J Emerg Med. 2022 Oct 13;S0736-4679(22)00423-1. doi: 10.1016/j.jemermed.2022.07.007. Online ahead of print.


Background: Numerous studies have reported existing disparities in academic medicine. The purpose of this study was to assess racial and gender disparity in academic emergency medicine (EM) faculty positions across the United States from 2007 to 2018.

Objective: The primary objective was to identify the racial and ethnic and gender distributions across academic ranks in EM. The secondary objective was to describe the racial and gender proportions across different tenure tracks and degrees.

Methods: We conducted a retrospective analysis using data from the Association of American Medical Colleges. Simple descriptive statistics and time series analysis were employed to assess the trends and relationship between race and gender across academic rank, type of degree, and tenure status.

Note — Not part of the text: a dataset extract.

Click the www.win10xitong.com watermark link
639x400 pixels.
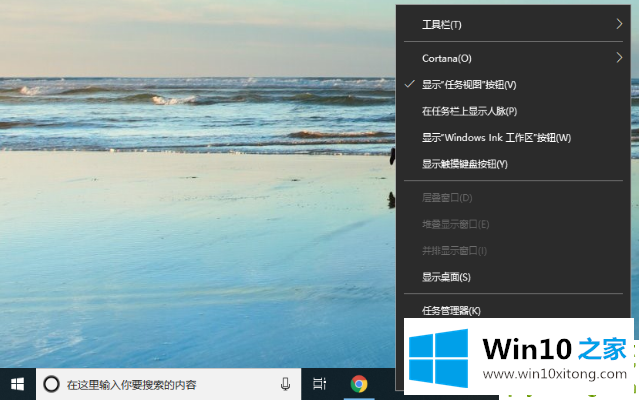tap(555, 374)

Results: When averaged, 75% of all faculty members were White physicians and 67.5% were male. Asian faculty members showed an increased representation in the lower academic ranks and underrepresented minority groups demonstrated a small increase. Asian faculty members demonstrated a significantly increasing trend at the level of instructor (t = 0.02; p = 0.034; 95% CI 0.05-1.03). Female faculty members showed a significantly decreasing trend over the study period (t = -0.01; p < 0.001; 95% CI 0.68-0.75). White academic physicians and male faculty members made up most of all degree types and tenure categories.

Conclusions: Despite an increase in proportional representation, the underrepresentation of female faculty members and those from minority groups persists in emergency medicine. Further studies are needed to identify and address the root causes of these differences.

Keywords: academic emergency medicine; gender disparity; racial disparity; tenure; underrepresented minority groups.